A common scenario is for the basaltic and granitic magmas to mix, forming a magmas with intermediate compositions--called andesite when cooled.

Several factors make the pattern of volcanism in the Western U.S. more complicated than a single line of volcanoes parallel to the coast. Exotic terranes accreted to the western margin of the continent moved the trench (and thus the position of the volcanic arc) westward. However, accreted terranes were shoved eastward (or northeastward) by horizontal compression and shortening. Rapid westward motion of North America caused the roll-back of the trench and shift the locus of volcanism. Transform faults carried accreted terranes in British Columbia towards Alaska. The result is a very wide area in the Western U.S. with volcanic activity.

Migration of the Onset of Volcanism to the Northeast

The following discussion focuses on the pattern of volcanism in Montana and Idaho. If one starts a line from Boise, Idaho and extends it to the northeast to the Bear's Paw Mountains in north central Montana and then projects the location of the various bodies of igneous rock onto this line using the (radiometric) age as the vertical axis; then a definite pattern of volcanism is apparent. Volcanism started at about 100 million years ago in the southeast end of the profile. (Ash from volcanoes on the Idaho/Oregon border was deposited in Montana starting shortly after 100 m.y.) The onset of volcanic activity becomes progressively younger to the northeast. By 65 m.y., it had reached the Little Rocky Mountains near the Canadian border in north central Montana.

Onset of Volcanism

Southwest Idaho

Southwest Montana

Boulder batholith

Elkhorn Mountains volcanics

Livingston volcanics

Adel Mountains volcanics

Judith Mountains

Little Rocky Mountains

Magma Gap

From about 58 million years to about 54 million years ago there was a general cessation of volcanic activity throughout the Idaho-Montana area (except for the Little Rockies) following by almost synchronous volcanic eruptions over much of the area. The intense volcanic activity lasted from about 54 to 48 m.y.

Eocene Igneous Flare-Up

Challis volcanics

Lowland Creek volcanics

Absaroka volcanics

Crazy Mountains

Little Belt Mountains

Highwood Mountains

Sweetgrass Hills

Bear's Paw Mountains

Both thin-skinned and thick-skinned tectonics involved horizontal shortening which continued up until about 54 m.y. at which time the shortening abruptly ceased.

The timing and pattern of tectonics and volcanism is explained by the changing configuration of plate subduction. With the breakup of the supercontinent Pangea and the formation of the North Atlantic Ocean, North America moved westward. The convergence rate between the Farallon plate and the North American plate increased from about 100 m.y. to about 55 m.y. The convergence rate peaked at about 60 m.y.

WRITTEN REQUEST A:
From the passage on volcanism in Montana and Idaho, reproduce the text from "The timing and" up to and including "about 60 m.y.".
WRITTEN REQUEST B:
Answer these questions from the passage on volcanism in Montana and Idaho:
(i) By 65 m.y., where had the onset of volcanic activity reached?
(ii) Over what span of time did the intense volcanic activity last?
(iii) At about what time did the convergence rate between the Farallon plate and the North American plate peak?

SOURCE EXCERPT:
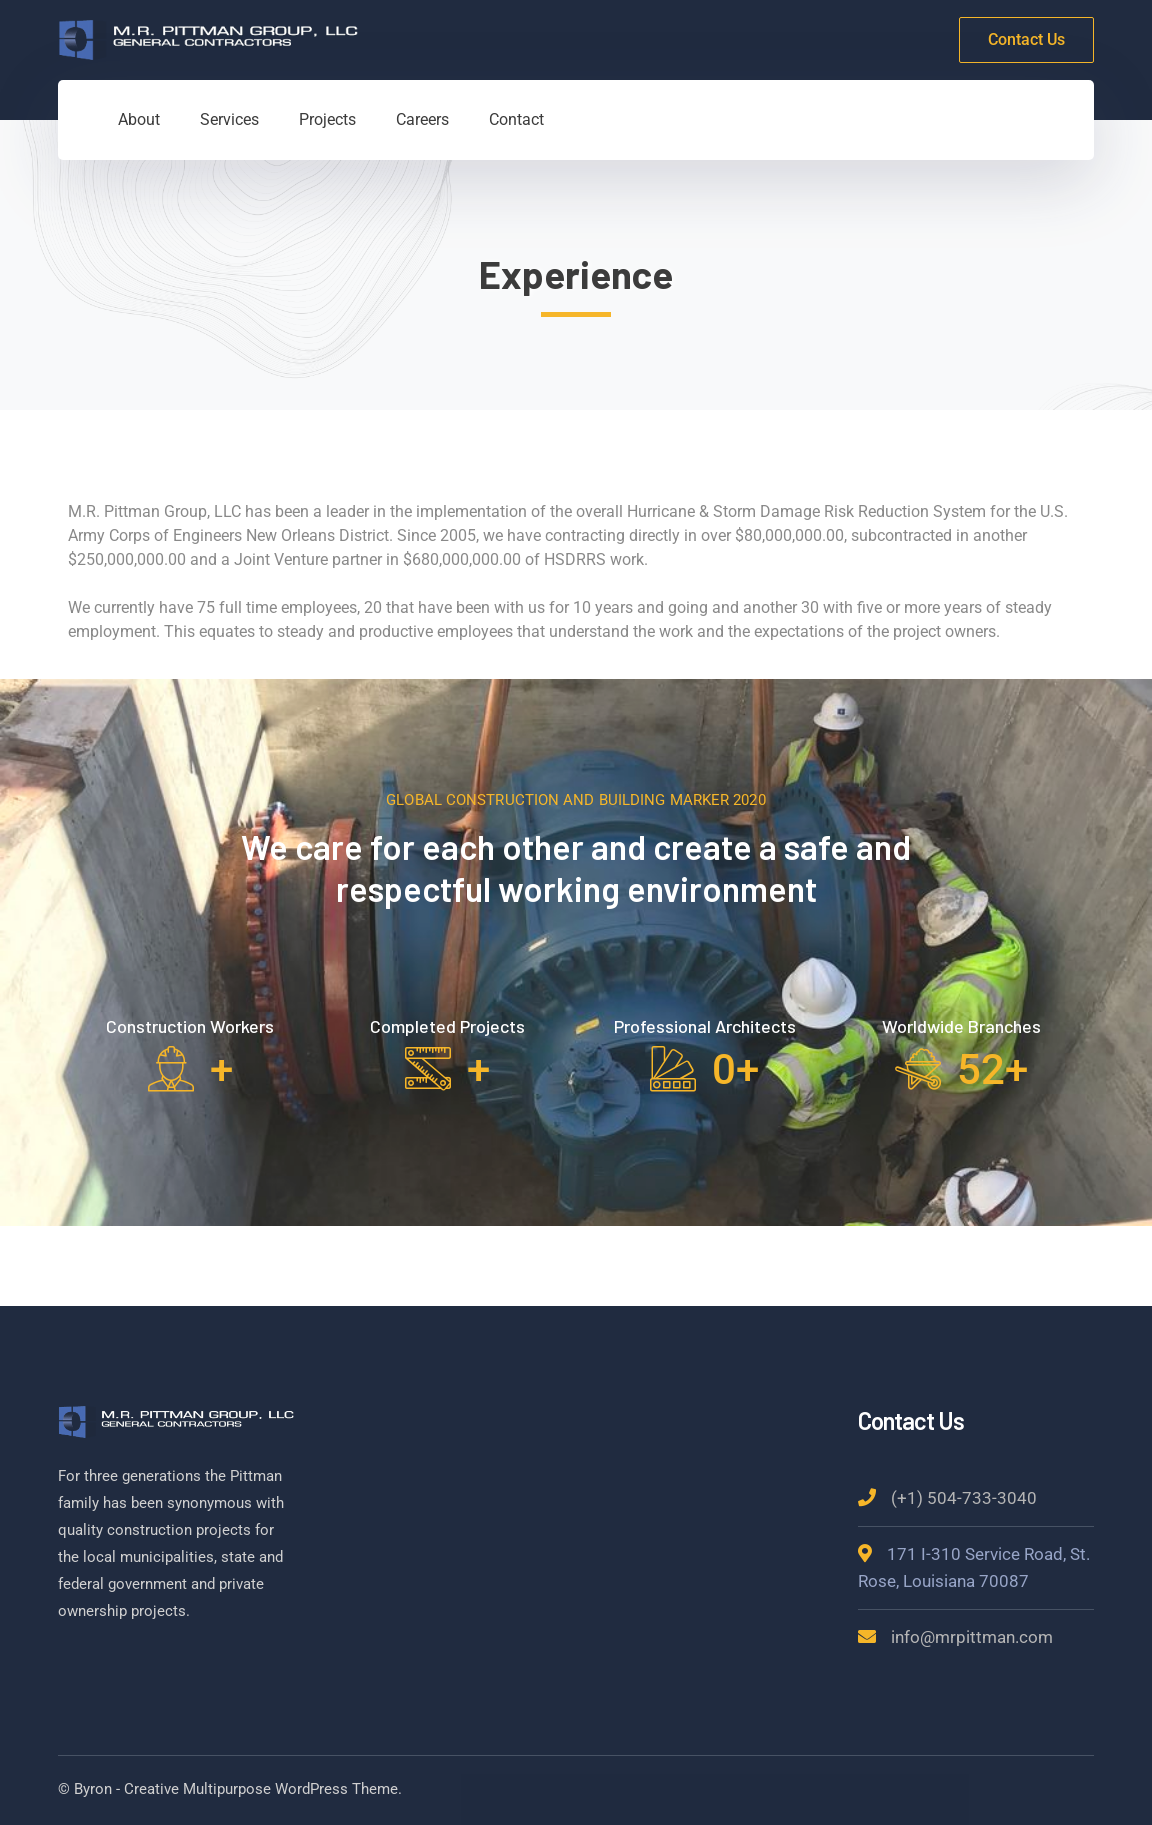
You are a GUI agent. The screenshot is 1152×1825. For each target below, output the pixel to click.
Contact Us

RESULT A:
The timing and pattern of tectonics and volcanism is explained by the changing configuration of plate subduction. With the breakup of the supercontinent Pangea and the formation of the North Atlantic Ocean, North America moved westward. The convergence rate between the Farallon plate and the North American plate increased from about 100 m.y. to about 55 m.y. The convergence rate peaked at about 60 m.y.

RESULT B:
(i) The Little Rocky Mountains, near the Canadian border in north central Montana.
(ii) From about 54 to 48 m.y.
(iii) At about 60 m.y.